Komisi Perlindungan Anak Indonesia (KPAI ) menyebut pendidikan seks atau sex education untuk melindungi anak-anak dari kejahatan seksual masih minim. Sedangkan arus informasi terkait konten-konten pornografi begitu deras dan mudah diakses.
“Sosialisasi terkait perlindungan anak dalam hal ini sex education sangat minim. Padahal dampak yang dialami anak-anak kita saat ini sangat luar biasa dengan banjirnya informasi. Informasi yang tidak layak dilihat mempengaruhi tumbuh kembang mereka, termasuk video, film, dan seterusnya,” kata Komisioner KPAI Jasra Putra kepada kumparan, Selasa (17/1).

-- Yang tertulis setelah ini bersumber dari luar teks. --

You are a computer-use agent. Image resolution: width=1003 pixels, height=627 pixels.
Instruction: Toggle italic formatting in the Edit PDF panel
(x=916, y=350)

Jasra meminta agar pemerintah kembali memberikan perhatian yang lebih kepada anak, karena selama tiga tahun terakhir pemerintah fokus pada penanganan COVID-19.
“Kalau kita tarik secara luas sosialisasi terkait reproduksi remaja selama pandemi ini kan mengalami masalah, karena negara resources-nya lebih banyak ke COVID,” ucapnya.
Faktor kemiskinan
Selain soal minimnya pendidikan seks pada anak, Jasra menyebut kemiskinan juga menjadi faktor mengapa anak akhirnya hamil di luar nikah. Seperti yang terjadi pada ratusan anak di Ponorogo, Jawa Timur. Mereka hamil saat masih duduk di bangku sekolah.
“Kasus Ponorogo terkait pernikahan usia anak yang mana hamil duluan, kasus tersebut pernikahan siri yang sudah berlangsung, lalu hamil dan anak mengajukan dispensasi pernikahan. Ada pun faktor yang banyak mempengaruhi adalah lingkungan keluarga yang mempengaruhi situasi kemiskinan. Anak tidak melanjutkan pendidikan di desa tersebut, di mana tamat SMP [langsung] menikah,” katanya.
Sehingga keberadaan pusat konseling dan pelayanan bagi anak dinilai perlu kembali dihidupkan. Seperti Pusat Pembelajaran Keluarga (Puspaga) dan Pusat Pelayanan Terpadu Pemberdayaan Perempuan dan Anak (P2TP2A) harus kembali dibuka bagi masyarakat umum.
“Ke depan kita berharap anak-anak yang usia remaja mampu dibangun tempat curhatnya. Di mana anak-anak kita kesehatan jiwanya mengalami situasi yang tidak mudah. Tentu harus banyak tempat curhat, konseling, keluarga memastikan hadir memberikan perhatian bagi anak-anak kita,” katanya.
Sementara soal pendidikan seksual, Jasra menyebut bahwa anak di sekolah telah diajarkan, bahkan dari tingkat Pendidikan Anak Usia Dini (PAUD).
“Terkait pendidikan seksual di kurikulum sebenarnya sudah ada ya. Di PAUD, ada pelajaran yang disampaikan oleh guru, sentuhan yang boleh dan tidak boleh. Kemudian ketika mendapat sentuhan yang tidak boleh anak harus melakukan apa. Kemudian termasuk guru harus melapor ke mana. Begitu juga tingkat SD, SMP, SMA,” kata Jasra.
Peran aktif guru bimbingan konseling di sekolah diharapkan mampu menjawab berbagai rasa ingin tahu remaja. Keluarga di rumah juga diyakini harus memberikan pengetahuan seksual kepada anak sesuai umurnya.